Futuro – “Embora nos pese toda a indefinição ou os
maus prognósticos, conservamos em relação ao futuro uma expectativa que nunca é
completamente fechada. Quem sabe? – insistimos nós.”
Lentidão – “A lentidão ensaia uma fuga ao
quadriculado; ousa transcender o meramente funcional e utilitário; escolhe mais
vezes conviver com a vida silenciosa; anota os pequenos tráficos de sentido, as
trocas de sabor e as suas fascinantes minúcias, o manuseamento diversificado e
tão íntimo que pode ter luz.”
Passado – “O passado é, em grande medida, um tempo
confortável, mesmo quando nos esmaga. Provoca-nos o alívio, (…) está num lugar
certo, mesmo se nos espaventa de tão completamente errado.”
Presente – “Do presente, da pressão do presente, da
sua irrefutável factualidade, desatamos facilmente a escapar.”
Reparar – “Reparar introuz-nos por si só numa
lentidão, porque aquilo a que alude não é um observar qualquer: é um ver
parado, um revisar porventura mais minucioso do que o mero relance; é uma visão
segunda, uma nova oportunidade concedida não apenas ao objecto, nem sequer
apenas ao olhar, mas à própria visibilidade. [Reparar] põe também em prática
uma reparação, um processo de restauro, de resgate, de justiça. Como se a
quantidade de meios-olhares e sobrevoos que dedicamos às coisas fosse lesivo
dessa ética que permanece em expectativa no encontro com cada olhar. Por isso,
de certa forma, só quando reparamos começamos a ver.”

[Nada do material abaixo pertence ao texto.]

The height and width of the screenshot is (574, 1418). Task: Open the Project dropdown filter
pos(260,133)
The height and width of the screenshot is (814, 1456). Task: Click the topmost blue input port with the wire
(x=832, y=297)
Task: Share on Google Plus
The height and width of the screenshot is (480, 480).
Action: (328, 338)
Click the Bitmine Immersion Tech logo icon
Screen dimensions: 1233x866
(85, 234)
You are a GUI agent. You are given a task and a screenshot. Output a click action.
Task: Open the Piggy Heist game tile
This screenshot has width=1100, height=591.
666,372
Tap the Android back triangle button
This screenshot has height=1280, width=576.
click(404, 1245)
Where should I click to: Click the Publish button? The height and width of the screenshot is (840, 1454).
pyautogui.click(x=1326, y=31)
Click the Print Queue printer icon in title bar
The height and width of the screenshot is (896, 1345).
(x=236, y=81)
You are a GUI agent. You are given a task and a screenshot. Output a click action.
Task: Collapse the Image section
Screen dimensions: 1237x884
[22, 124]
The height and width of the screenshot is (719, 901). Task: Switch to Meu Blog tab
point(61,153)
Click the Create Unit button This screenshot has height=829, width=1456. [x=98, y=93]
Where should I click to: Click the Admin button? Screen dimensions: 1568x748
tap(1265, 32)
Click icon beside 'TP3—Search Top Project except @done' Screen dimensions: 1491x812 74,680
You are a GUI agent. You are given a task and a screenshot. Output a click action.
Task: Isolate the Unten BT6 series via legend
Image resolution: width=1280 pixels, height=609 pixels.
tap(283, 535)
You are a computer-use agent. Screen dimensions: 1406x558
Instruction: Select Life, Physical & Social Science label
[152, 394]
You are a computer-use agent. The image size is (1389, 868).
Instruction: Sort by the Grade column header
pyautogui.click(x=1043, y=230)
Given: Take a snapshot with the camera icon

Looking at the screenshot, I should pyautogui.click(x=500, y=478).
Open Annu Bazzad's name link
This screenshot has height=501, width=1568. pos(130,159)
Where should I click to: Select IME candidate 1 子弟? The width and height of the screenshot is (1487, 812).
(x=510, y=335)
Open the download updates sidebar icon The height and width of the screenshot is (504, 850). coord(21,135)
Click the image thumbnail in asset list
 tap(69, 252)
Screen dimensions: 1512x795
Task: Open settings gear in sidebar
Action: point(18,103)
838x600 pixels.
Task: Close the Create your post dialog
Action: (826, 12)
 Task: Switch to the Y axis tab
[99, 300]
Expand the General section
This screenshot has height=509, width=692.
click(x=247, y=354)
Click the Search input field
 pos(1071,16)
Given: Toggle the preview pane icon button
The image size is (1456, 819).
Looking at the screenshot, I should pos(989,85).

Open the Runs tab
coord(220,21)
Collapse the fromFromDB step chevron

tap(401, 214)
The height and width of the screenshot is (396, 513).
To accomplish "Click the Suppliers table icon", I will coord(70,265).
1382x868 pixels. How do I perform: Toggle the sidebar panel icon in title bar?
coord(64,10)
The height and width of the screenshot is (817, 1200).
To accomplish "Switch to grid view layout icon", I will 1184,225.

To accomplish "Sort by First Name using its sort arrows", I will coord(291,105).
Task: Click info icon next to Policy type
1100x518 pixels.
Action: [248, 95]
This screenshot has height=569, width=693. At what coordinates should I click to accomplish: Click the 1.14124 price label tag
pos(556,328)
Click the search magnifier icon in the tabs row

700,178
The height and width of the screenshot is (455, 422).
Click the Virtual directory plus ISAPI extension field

Saber – “Reconhecer que ‘não se sabe’ pode trazer
desconforto, mas traz também saúde interior e criatividade.”
Silêncio – “Aquilo a que chamamos silêncio só se
torna real e efectivo através de um processo de despojamento interior, e de
nenhuma outra maneira.”
Simplicidade – “Nada nos pede mais trabalho e arte do que
a simplicidade.”
Vida – “A vida é completamente artesanal. Não é possível
reproduzi-la em série, nem encontra-la feita noutro lado. A vida requer a
paciência do oleiro, que, para fazer um vaso que o satisfaça, faz duzentos só a
treinar o gosto, a habilidade, a testar a sua ideia.”
Vida – “Privamo-nos a nós próprios
do tempo necessário para colher o sabor, o silêncio ou as cintilações que
temperam a vida. No atropelo ofegante a que nos entregamos há um crescente
alheamento de nós próprios. Não lhe damos o estatuto de patologia, mas esta
desertificação da vida interior disfarçada de eficácia o que é senão isso? As
nossas sociedades medem infelizmente o seu progresso esquecendo, quando não
obliterando, domínios da vida humana que não são mensuráveis e que têm a ver
com a interioridade, a criação, o dom, a alegria, o sentido.”